After locating the line with "The height and" in the entries below, set down exactly that line and each one after it to the end, skipping pictures.

Stored records:
---
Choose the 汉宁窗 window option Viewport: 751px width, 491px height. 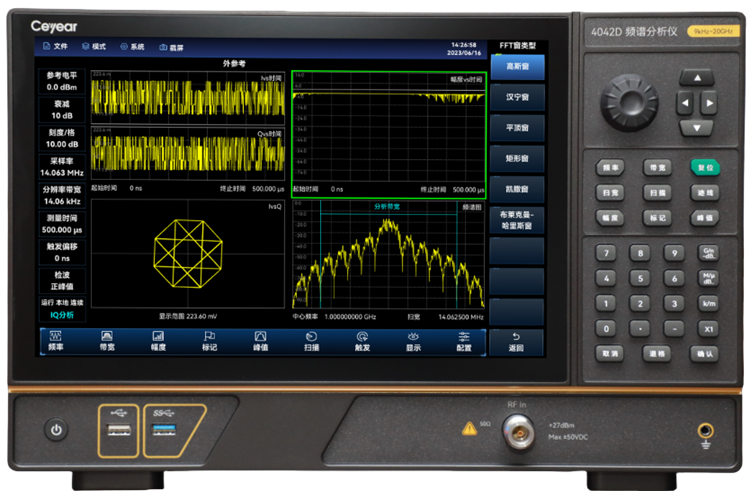[517, 96]
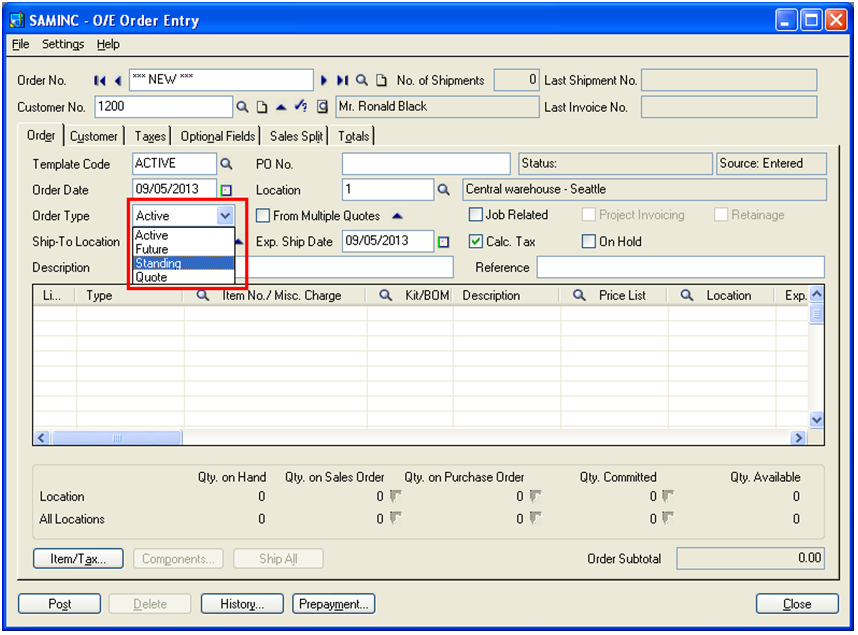Click the Order Type dropdown arrow
858x635 pixels.
point(225,215)
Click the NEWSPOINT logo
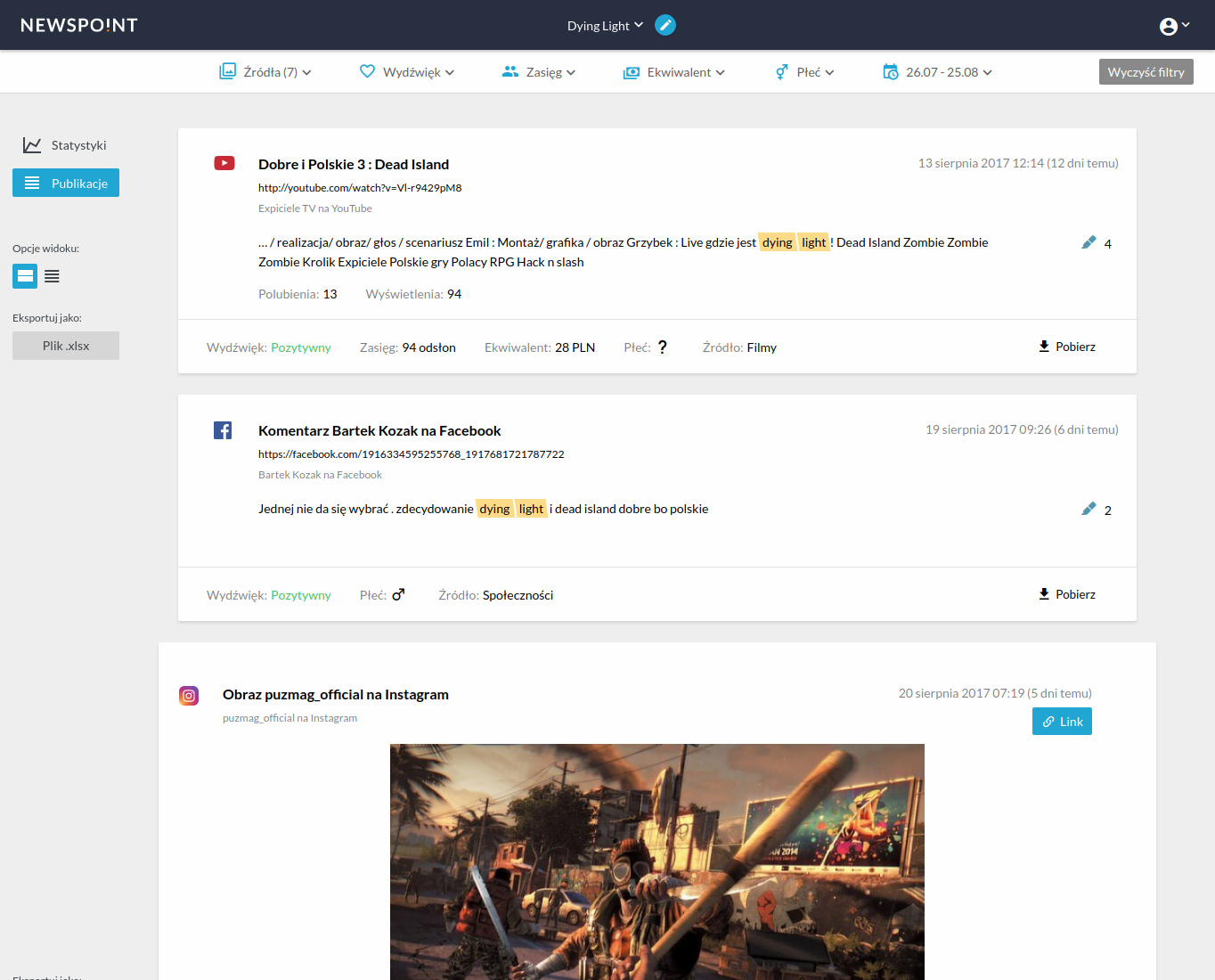 79,25
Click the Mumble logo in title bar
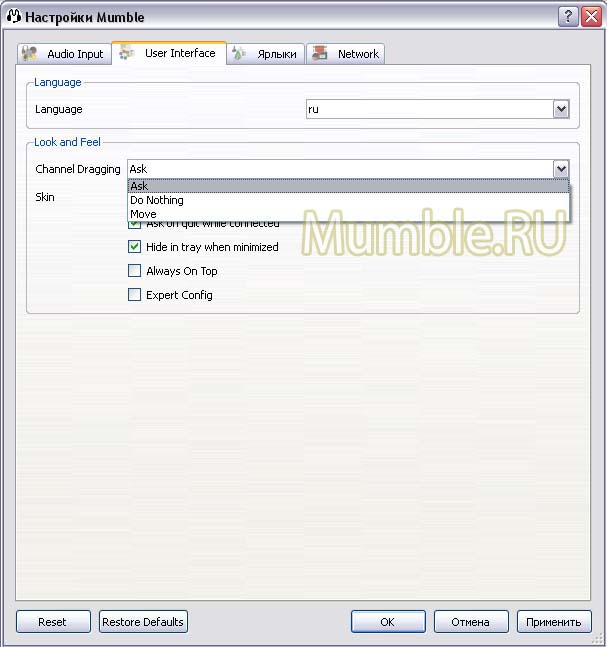This screenshot has width=607, height=647. pyautogui.click(x=14, y=15)
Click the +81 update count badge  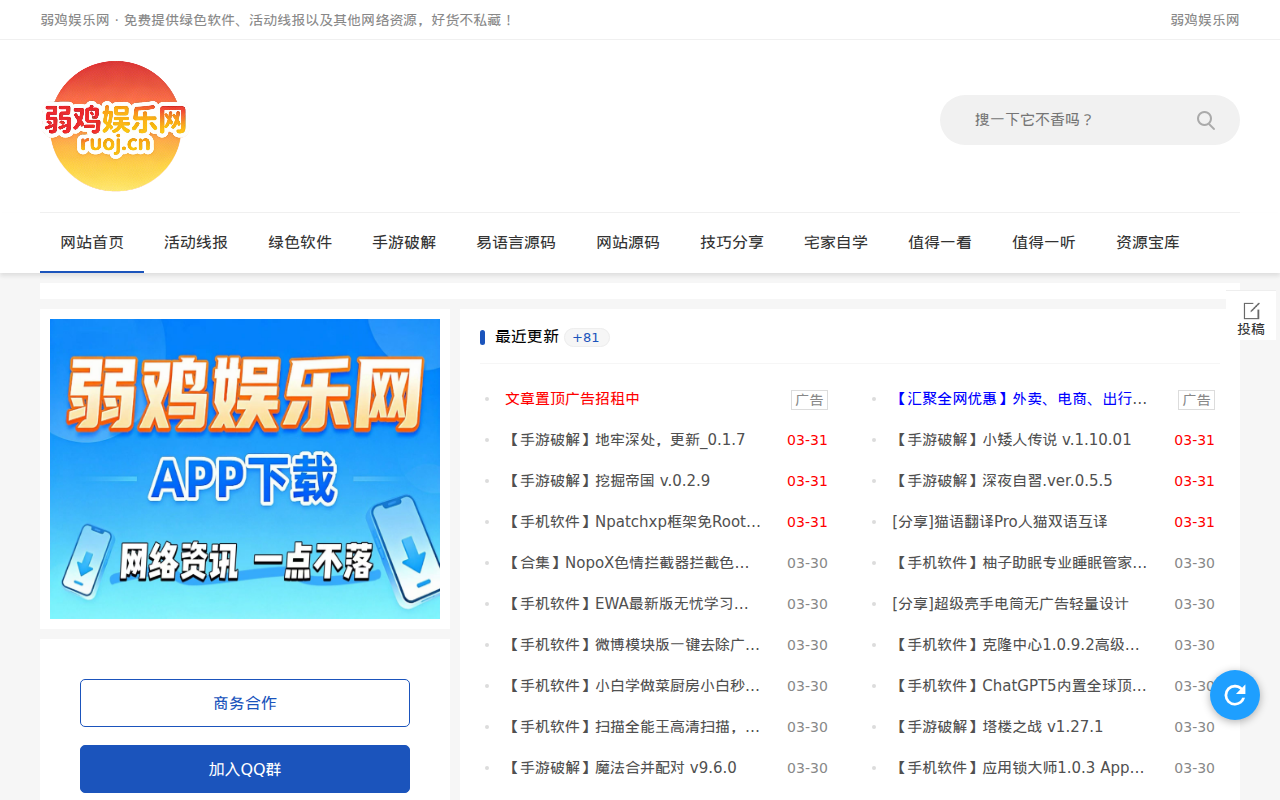586,337
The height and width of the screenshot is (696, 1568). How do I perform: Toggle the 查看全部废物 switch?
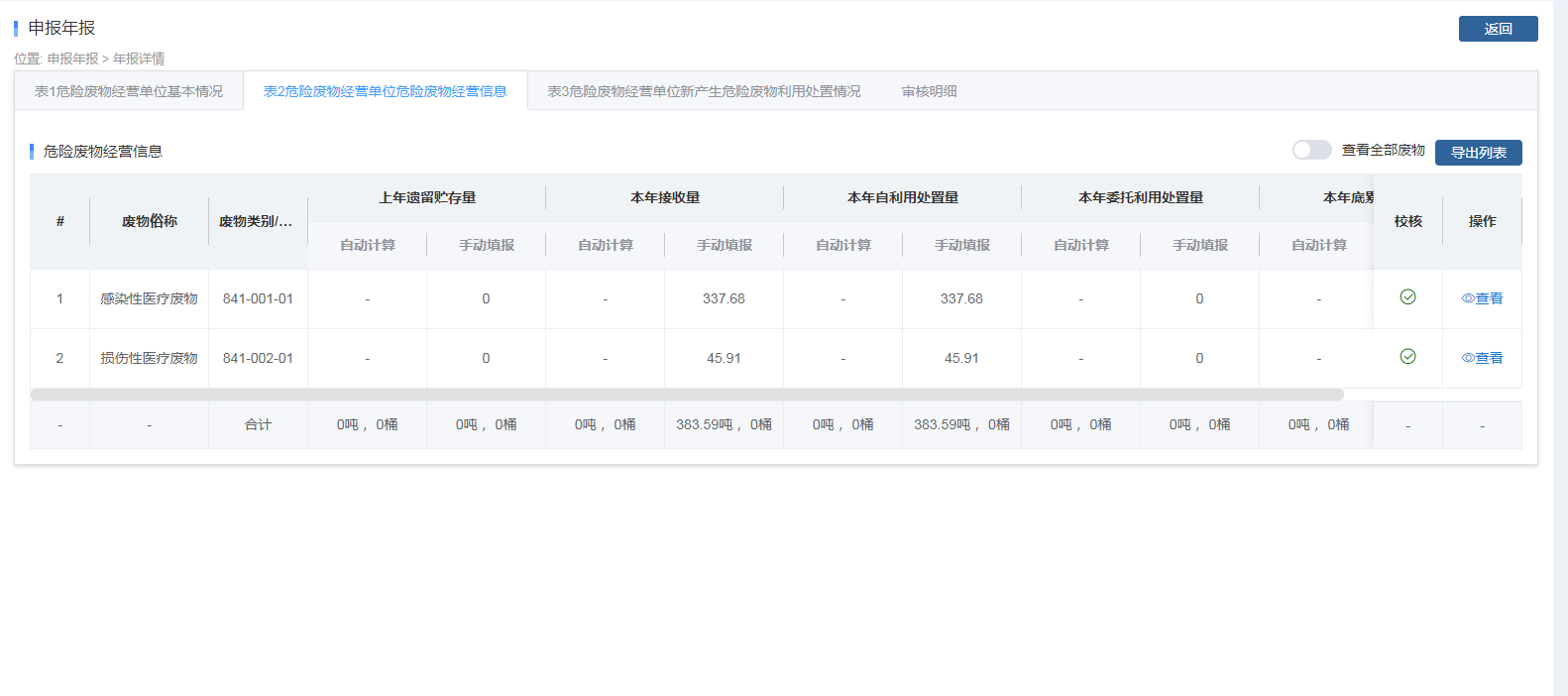pyautogui.click(x=1311, y=150)
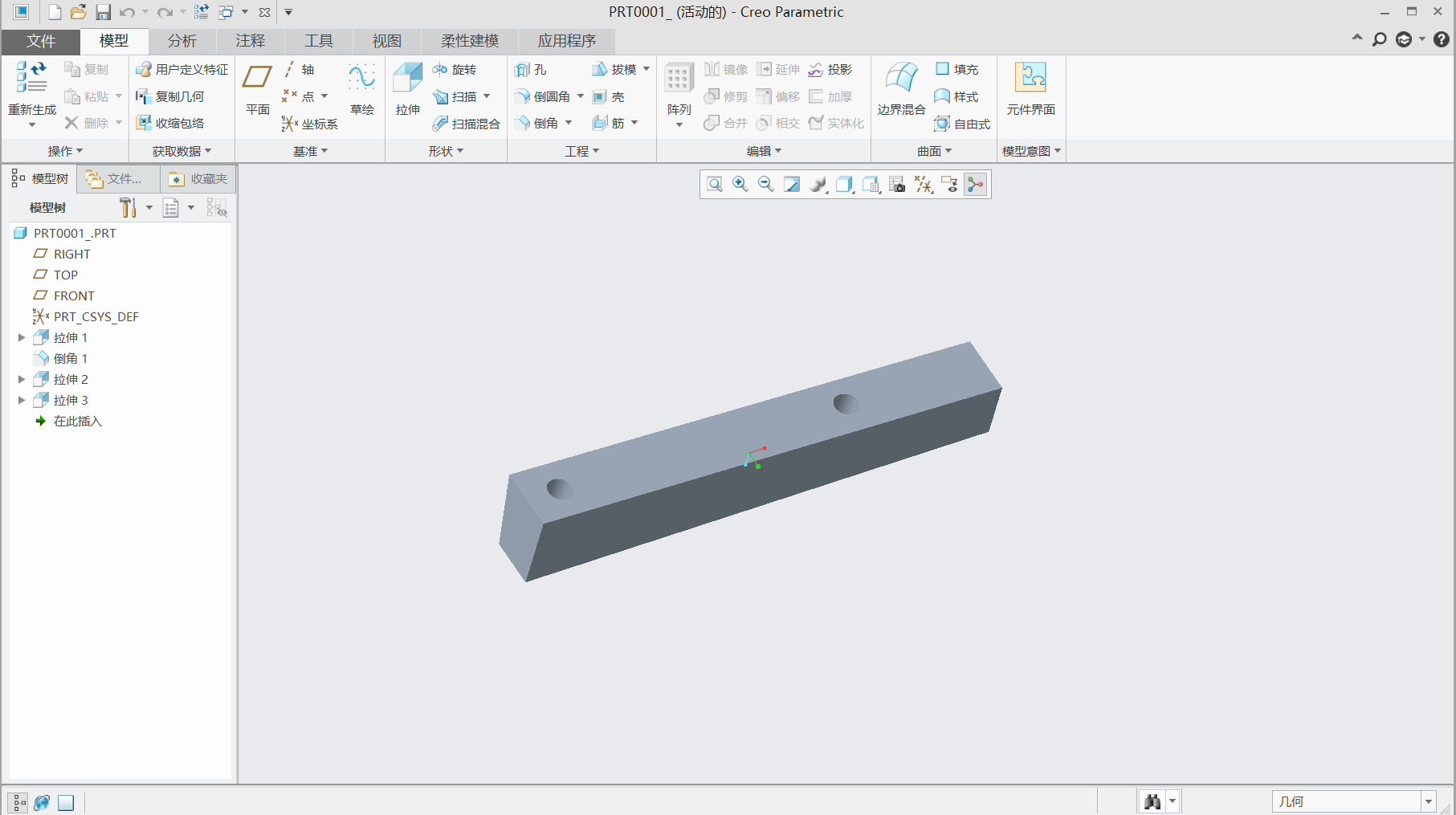Click the Extrude (拉伸) tool icon
The width and height of the screenshot is (1456, 815).
(x=407, y=79)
---
SOLUTION FOR THIS TASK ->
The height and width of the screenshot is (696, 1568). How do I perform: Toggle the 查看全部废物 switch?
pyautogui.click(x=1311, y=150)
Click the Extrude (拉伸) tool icon
The width and height of the screenshot is (1456, 815).
(x=407, y=79)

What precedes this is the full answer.